К тому времени я уже давно оставила попытки как-то объясниться, найти компромисс - надоело постоянно натыкаться на одну и ту же фразу "а мне удобнее так". Наши отношения напоминали какие-то адские качели - периоды мирные и ровные сменялись папиным недовольством, моими по этому поводу переживаниями, причем разорвать этот круг было совершенно невозможно - мы попали в то, что психологи нразывают созависимыми отношениями. Стоило папе сменить раздражение на милость, как я тут же расцветала, начинала надеяться, что вот теперь-то пойдет нормальное, равное, дружеское общение, внутренне немного раскрывалась навстречу отцу... до очередной сцены, пинка, который попадал в самое незащищенное место и снова заставлял скручиваться от боли.
Я здесь упомянула только некоторые из сильно ранивших меня ситуаций. А на самом деле их было несоизмеримо больше. И, что самое страшное, я только недавно поняла, как же сильно я в некоторых ситуациях рисковала здоровьем и жизнью своих детей ради обеспечения папиного душевного комфорта. Тяжелее всего мне стало, когда папа начал использовать моих детей для манипулирования мной. Если к оценкам моих личных качеств, вкусов и интересов я научилась со временем относиться спокойно, то унижающие, обесценивающие оценки в адрес детей, полное непонимание того, что оба мальчика появились на свет с серьезными родовыми травмами, повлекшими неврологические проблемы, ранили меня очень больно. Никакие мои объяснения не помогали - проявления нездоровья воспринимались как знаки дурного характера и воспитания, а потом это все выливалось на мою голову - я оказывалась виноватой во всем, в том числе и в том, что не сумела произвести на свет здоровое потомство. О том, что к травме младшего дед имел самое непосредственное отношение, он просто предпочитал не думать и не говорить.
В какой-то момент, ради мира в нашей семье мы с мужем решили свести общение с отцом к минимуму.
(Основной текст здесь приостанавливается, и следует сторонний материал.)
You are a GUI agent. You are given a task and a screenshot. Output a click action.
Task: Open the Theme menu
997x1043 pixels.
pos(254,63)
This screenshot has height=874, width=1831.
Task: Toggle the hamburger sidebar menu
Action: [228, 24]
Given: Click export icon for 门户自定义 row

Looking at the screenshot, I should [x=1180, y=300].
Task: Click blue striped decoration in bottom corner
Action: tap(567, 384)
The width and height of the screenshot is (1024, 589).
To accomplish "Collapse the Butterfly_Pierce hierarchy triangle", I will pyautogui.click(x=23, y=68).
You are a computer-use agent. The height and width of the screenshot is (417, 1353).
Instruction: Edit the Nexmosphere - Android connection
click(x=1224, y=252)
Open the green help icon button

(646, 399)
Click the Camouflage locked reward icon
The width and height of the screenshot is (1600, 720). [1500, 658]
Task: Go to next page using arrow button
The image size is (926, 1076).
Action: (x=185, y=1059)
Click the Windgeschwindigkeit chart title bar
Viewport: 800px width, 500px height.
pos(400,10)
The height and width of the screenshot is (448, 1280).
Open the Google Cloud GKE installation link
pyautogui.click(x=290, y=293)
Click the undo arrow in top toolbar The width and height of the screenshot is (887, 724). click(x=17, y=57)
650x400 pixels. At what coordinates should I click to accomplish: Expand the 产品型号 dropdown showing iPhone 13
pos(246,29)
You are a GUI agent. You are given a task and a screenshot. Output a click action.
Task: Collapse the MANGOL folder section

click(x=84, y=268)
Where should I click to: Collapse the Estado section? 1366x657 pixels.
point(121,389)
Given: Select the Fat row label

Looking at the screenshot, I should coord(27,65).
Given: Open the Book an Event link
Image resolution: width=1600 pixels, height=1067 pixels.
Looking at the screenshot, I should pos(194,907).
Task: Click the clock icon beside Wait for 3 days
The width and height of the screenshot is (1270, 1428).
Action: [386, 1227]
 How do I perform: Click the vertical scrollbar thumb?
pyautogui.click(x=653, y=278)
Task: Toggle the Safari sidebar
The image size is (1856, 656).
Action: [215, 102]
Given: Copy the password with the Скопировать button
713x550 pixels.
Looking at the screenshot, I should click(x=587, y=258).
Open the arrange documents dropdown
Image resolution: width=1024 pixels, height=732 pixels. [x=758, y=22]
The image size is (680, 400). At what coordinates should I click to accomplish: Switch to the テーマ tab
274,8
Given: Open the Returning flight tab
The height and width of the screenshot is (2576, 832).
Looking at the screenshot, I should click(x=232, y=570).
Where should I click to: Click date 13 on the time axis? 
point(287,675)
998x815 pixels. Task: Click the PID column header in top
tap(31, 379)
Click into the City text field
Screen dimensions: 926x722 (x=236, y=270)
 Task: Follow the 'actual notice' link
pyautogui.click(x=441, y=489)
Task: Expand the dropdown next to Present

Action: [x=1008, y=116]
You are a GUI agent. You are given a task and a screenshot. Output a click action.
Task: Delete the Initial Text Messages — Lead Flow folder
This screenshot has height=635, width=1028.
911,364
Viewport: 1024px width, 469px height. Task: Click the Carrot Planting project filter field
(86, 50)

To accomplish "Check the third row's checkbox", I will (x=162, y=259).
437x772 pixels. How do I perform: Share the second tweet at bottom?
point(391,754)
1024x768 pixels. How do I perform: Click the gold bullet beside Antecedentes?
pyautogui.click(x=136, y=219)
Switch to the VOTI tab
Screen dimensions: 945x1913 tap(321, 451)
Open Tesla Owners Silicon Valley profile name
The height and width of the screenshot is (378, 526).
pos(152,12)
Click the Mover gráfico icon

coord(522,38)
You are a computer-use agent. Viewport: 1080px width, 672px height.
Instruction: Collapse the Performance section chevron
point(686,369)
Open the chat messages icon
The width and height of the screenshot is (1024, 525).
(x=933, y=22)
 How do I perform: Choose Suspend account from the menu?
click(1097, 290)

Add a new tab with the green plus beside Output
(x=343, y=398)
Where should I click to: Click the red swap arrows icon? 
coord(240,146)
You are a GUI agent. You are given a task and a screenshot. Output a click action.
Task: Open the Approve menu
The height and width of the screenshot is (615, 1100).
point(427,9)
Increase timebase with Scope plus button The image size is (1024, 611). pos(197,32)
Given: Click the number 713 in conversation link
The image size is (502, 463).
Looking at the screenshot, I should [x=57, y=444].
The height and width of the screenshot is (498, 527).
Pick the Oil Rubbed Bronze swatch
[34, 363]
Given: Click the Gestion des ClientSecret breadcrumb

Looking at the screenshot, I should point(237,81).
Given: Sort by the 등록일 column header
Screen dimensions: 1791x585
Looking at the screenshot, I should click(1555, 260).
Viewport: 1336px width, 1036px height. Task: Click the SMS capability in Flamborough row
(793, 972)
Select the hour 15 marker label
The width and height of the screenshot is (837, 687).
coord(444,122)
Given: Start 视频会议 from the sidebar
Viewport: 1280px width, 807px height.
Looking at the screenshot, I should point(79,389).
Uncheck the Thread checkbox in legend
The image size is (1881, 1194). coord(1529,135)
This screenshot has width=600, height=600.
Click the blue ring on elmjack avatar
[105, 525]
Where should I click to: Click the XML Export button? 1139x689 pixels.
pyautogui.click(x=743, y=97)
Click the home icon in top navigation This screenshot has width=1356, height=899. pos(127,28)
Собственно, дед сам тогда уже не рвался к слишком частому общению - созвон раз в неделю, зимний трех-четырехдневный визит в дни маминой памяти, этого всем было более чем достаточно.
Мой блог последних пяти лет пестрит просьбами о молитвенной помощи - без поддержки друзей вынести папины визиты я физически не могла. К концу его гостевания всю семью трясло, мелкие вспышки возникали то там, то тут, а папа явно старался спровоцировать нас на серьезный взрыв. Эту особенность я заметила за ним еще с детства и никак не могла понять, зачем ему это нужно. Чем терпеливее вел себя собеседник (как правило, мама или я), тем въедливее становились придирки, тем сильнее сгущалась грозовая атмосфера, и от чувства тревоги мы буквально сходили с ума. Попытки держать себя в руках не помогали - папа наращивал давление, задевал вопросами и комментариями самые чувствительные струны души, мог обидно и оскорбительно отозваться о том, что дорого. Короче, вел себя как ребенок, который проверяет пределы родительского терпения. Мои пределы, обычно, все-таки не выдерживали, я взрывалась, огрызалась, как минимум тоном давая понять, что есть области, в которые папе лезть совершенно ни к чему.